● EXTRACTED MATERIAL

<<<<

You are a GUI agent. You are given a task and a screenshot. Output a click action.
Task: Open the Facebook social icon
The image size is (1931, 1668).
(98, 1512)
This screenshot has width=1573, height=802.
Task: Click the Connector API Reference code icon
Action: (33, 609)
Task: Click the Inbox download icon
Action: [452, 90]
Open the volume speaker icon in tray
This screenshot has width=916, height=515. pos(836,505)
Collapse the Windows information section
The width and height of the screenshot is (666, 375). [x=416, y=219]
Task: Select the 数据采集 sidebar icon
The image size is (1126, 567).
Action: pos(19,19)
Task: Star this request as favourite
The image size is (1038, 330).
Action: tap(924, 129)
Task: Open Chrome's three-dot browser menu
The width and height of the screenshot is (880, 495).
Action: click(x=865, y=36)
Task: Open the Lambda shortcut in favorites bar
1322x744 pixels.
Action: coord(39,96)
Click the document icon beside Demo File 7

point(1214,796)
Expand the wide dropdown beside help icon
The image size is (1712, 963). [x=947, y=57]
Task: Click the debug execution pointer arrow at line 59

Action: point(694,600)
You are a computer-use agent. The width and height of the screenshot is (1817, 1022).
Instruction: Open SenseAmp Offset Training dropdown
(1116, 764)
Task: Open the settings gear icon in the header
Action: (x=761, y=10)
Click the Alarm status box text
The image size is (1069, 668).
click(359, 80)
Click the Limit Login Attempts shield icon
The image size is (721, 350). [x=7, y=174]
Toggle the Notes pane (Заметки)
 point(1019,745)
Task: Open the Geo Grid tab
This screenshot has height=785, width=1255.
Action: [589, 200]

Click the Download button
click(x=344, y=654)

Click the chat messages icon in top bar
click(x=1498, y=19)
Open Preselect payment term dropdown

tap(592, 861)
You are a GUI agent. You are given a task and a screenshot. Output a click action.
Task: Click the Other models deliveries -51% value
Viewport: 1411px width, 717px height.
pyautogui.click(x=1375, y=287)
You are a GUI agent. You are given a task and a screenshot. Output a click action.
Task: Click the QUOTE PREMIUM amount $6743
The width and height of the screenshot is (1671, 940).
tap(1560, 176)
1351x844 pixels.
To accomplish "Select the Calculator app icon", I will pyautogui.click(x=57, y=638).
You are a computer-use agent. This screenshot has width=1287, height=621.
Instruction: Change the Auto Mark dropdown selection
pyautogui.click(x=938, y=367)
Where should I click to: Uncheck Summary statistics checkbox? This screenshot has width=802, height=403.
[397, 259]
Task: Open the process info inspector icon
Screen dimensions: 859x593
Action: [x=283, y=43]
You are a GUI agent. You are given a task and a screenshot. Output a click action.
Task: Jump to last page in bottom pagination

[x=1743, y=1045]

>>>>

● WHAT NEEDS TO BE DONE
Could you print the material above once more, exactly as it stands?

● COMPLETED EXERCISE
You are a GUI agent. You are given a task and a screenshot. Output a click action.
Task: Open the Facebook social icon
The image size is (1931, 1668).
(98, 1512)
This screenshot has width=1573, height=802.
Task: Click the Connector API Reference code icon
Action: (33, 609)
Task: Click the Inbox download icon
Action: [452, 90]
Open the volume speaker icon in tray
This screenshot has width=916, height=515. pos(836,505)
Collapse the Windows information section
The width and height of the screenshot is (666, 375). [x=416, y=219]
Task: Select the 数据采集 sidebar icon
The image size is (1126, 567).
Action: pos(19,19)
Task: Star this request as favourite
The image size is (1038, 330).
Action: tap(924, 129)
Task: Open Chrome's three-dot browser menu
The width and height of the screenshot is (880, 495).
Action: click(x=865, y=36)
Task: Open the Lambda shortcut in favorites bar
1322x744 pixels.
Action: coord(39,96)
Click the document icon beside Demo File 7

point(1214,796)
Expand the wide dropdown beside help icon
The image size is (1712, 963). [x=947, y=57]
Task: Click the debug execution pointer arrow at line 59

Action: point(694,600)
You are a computer-use agent. The width and height of the screenshot is (1817, 1022).
Instruction: Open SenseAmp Offset Training dropdown
(1116, 764)
Task: Open the settings gear icon in the header
Action: (x=761, y=10)
Click the Alarm status box text
The image size is (1069, 668).
click(359, 80)
Click the Limit Login Attempts shield icon
The image size is (721, 350). [x=7, y=174]
Toggle the Notes pane (Заметки)
 point(1019,745)
Task: Open the Geo Grid tab
This screenshot has height=785, width=1255.
Action: [589, 200]

Click the Download button
click(x=344, y=654)

Click the chat messages icon in top bar
click(x=1498, y=19)
Open Preselect payment term dropdown

tap(592, 861)
You are a GUI agent. You are given a task and a screenshot. Output a click action.
Task: Click the Other models deliveries -51% value
Viewport: 1411px width, 717px height.
pyautogui.click(x=1375, y=287)
You are a GUI agent. You are given a task and a screenshot. Output a click action.
Task: Click the QUOTE PREMIUM amount $6743
The width and height of the screenshot is (1671, 940).
tap(1560, 176)
1351x844 pixels.
To accomplish "Select the Calculator app icon", I will pyautogui.click(x=57, y=638).
You are a computer-use agent. This screenshot has width=1287, height=621.
Instruction: Change the Auto Mark dropdown selection
pyautogui.click(x=938, y=367)
Where should I click to: Uncheck Summary statistics checkbox? This screenshot has width=802, height=403.
[397, 259]
Task: Open the process info inspector icon
Screen dimensions: 859x593
Action: [x=283, y=43]
You are a GUI agent. You are given a task and a screenshot. Output a click action.
Task: Jump to last page in bottom pagination

[x=1743, y=1045]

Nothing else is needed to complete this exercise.